Please store the CUDA context before leaving the yolo_detection function and restore it when back.

A similar example can be found in this topic:

Thanks.

Hey @AastaLLL, I have a similar problem. Could you please take a look and let me know if the CUDA context is the thing causing an issue.

So, the original workflow was as per this repository:

  • Create TensorRT backends for YOLOv4 and a feature extraction model
  1. Use asynchronous processing for object detection on the Jetson Nano
  2. Use async processing for getting feature embeddings for each detection on the Jetson Nano
  3. Carrying out object tracking

I tried to modify the code to create a new workflow incorporating Google Coral.
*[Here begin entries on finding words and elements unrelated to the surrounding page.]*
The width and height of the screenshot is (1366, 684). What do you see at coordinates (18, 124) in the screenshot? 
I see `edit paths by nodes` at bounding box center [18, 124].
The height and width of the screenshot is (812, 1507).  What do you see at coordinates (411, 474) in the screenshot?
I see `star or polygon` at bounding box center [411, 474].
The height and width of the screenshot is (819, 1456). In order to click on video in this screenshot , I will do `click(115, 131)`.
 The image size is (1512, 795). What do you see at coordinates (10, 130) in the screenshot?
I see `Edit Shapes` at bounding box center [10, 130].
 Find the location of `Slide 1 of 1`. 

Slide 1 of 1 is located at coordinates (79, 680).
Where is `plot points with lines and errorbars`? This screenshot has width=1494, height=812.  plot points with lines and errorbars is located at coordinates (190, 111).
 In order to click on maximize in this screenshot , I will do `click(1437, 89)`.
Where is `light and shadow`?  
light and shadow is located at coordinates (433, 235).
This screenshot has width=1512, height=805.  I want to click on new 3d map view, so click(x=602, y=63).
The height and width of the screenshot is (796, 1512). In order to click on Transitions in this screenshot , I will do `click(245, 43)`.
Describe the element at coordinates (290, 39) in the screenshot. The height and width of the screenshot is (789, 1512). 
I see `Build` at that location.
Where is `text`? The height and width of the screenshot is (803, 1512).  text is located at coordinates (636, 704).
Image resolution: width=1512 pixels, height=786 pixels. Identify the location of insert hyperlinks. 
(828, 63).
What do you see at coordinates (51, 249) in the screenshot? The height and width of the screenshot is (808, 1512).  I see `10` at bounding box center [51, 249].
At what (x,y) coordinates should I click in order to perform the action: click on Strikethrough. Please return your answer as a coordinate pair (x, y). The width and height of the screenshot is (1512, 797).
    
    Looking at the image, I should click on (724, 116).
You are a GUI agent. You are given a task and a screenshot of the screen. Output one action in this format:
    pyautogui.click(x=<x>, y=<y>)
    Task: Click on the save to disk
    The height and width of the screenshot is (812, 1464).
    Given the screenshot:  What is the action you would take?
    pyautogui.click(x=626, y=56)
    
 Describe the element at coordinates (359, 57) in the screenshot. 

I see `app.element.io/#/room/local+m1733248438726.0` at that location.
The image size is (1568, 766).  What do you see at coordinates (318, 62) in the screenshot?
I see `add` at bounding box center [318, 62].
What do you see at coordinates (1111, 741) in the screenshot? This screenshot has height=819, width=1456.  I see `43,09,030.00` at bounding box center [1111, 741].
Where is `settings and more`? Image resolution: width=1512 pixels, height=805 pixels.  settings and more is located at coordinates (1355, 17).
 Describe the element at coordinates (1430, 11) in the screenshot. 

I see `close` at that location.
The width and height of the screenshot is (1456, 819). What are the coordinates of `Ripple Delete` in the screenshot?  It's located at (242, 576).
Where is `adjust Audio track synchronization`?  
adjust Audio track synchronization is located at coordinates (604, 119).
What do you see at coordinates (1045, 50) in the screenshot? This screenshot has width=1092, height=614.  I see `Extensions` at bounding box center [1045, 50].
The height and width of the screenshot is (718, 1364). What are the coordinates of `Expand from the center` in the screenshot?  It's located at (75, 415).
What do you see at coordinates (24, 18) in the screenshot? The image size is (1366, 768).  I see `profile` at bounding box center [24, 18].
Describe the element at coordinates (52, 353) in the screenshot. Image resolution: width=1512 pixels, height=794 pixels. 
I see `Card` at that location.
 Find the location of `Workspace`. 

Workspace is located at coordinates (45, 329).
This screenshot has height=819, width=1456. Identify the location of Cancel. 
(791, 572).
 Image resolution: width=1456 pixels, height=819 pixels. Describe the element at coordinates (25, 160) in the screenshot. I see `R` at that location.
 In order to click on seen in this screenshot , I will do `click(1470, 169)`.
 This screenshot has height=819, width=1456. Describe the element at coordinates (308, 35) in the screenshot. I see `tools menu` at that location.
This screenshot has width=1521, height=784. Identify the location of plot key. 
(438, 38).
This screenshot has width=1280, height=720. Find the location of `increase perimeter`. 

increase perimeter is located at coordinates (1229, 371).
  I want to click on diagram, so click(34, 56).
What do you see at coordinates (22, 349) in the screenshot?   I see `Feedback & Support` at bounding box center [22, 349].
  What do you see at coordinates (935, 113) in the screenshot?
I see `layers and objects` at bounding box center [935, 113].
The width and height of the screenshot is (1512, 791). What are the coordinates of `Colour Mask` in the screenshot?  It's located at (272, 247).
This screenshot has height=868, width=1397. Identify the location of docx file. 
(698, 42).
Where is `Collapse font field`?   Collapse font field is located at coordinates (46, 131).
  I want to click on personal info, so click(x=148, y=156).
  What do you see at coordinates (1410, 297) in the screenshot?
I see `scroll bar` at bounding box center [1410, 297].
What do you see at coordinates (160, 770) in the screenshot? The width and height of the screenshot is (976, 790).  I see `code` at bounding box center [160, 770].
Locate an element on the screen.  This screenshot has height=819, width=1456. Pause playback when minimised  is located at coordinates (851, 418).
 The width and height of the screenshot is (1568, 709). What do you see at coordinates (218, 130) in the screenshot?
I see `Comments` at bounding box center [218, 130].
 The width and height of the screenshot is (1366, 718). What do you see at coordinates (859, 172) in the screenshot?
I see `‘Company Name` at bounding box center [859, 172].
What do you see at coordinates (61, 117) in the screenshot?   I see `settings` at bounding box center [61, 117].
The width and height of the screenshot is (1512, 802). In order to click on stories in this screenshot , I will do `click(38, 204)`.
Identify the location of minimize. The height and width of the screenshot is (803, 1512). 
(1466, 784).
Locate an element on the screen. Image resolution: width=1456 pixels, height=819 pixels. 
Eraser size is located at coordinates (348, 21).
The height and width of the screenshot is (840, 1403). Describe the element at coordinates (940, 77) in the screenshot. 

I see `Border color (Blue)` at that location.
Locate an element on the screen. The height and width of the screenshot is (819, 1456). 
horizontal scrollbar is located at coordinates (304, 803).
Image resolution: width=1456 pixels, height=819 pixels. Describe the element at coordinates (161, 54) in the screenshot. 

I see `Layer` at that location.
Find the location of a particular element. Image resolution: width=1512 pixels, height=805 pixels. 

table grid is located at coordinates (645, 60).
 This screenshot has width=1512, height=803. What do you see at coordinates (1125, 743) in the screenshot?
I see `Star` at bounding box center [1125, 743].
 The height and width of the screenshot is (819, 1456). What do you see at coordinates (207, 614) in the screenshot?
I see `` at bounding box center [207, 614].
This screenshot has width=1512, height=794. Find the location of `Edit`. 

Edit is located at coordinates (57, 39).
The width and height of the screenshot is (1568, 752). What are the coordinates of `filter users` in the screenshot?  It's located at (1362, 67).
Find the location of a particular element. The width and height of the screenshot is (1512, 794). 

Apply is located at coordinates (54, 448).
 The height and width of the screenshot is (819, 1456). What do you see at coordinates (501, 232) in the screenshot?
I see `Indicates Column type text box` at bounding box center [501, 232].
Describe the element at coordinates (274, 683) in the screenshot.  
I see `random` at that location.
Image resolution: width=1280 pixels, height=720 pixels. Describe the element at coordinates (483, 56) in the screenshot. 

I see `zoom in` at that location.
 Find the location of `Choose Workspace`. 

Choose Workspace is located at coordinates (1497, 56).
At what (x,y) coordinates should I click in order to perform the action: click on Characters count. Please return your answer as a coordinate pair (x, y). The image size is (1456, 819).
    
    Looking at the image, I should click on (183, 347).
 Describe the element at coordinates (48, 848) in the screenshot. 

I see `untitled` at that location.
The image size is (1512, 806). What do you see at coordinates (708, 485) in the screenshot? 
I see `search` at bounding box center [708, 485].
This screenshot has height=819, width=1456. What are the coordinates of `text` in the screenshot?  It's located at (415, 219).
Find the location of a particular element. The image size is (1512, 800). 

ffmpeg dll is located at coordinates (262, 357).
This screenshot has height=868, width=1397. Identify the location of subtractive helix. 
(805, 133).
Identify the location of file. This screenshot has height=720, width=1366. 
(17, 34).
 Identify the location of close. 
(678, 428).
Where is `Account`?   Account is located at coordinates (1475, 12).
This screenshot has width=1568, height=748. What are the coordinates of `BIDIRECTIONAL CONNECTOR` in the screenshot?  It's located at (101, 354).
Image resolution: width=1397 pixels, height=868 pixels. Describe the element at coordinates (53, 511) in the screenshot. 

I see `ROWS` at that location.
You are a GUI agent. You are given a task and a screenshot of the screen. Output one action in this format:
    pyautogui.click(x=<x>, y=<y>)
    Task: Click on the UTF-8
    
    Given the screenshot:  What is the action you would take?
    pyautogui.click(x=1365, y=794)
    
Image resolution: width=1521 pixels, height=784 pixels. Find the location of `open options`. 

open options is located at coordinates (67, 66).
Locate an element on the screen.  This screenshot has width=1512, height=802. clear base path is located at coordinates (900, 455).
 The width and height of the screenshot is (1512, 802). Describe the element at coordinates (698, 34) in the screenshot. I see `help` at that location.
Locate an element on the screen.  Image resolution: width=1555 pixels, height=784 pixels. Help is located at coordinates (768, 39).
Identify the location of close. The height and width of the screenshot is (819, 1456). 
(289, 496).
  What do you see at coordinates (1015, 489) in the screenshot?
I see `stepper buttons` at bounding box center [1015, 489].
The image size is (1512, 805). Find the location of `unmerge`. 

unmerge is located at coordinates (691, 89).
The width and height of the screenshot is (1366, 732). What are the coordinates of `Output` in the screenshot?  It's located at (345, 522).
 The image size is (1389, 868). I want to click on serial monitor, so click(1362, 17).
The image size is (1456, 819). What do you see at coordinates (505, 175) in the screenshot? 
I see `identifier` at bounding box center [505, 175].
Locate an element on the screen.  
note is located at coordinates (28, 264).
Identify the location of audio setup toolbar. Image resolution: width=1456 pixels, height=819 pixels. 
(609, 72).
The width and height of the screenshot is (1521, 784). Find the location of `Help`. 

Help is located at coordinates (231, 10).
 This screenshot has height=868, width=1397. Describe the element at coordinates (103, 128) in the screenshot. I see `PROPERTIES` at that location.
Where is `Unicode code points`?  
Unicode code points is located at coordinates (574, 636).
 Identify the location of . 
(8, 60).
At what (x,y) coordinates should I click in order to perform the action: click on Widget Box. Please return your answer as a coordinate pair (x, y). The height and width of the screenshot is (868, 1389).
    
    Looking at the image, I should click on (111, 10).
My aim was to run the detection on the Coral using TFlite and the feature extraction on the Nano using TensorRT:

  • Allocate buffers for the TFLite interpreter
  • Create a TensorRT backend for the feature extraction model
  • Use synchronous processing to infer detections using TFLite
  • Use async processing for getting feature embeddings for each detection on the Jetson Nano
  • Carrying out object tracking

The original workflow was working perfectly, but in the new workflow, I am facing the CUDA error mentioned in this thread. Is this issue due to the context being refreshed?

I did try using the CUDA context push and pop functions to make it work. The issue I am facing is that the Jetson Nano becomes unresponsive whenever I try to push the CUDA context. I have no idea why this occurs. Do you have any tips for this?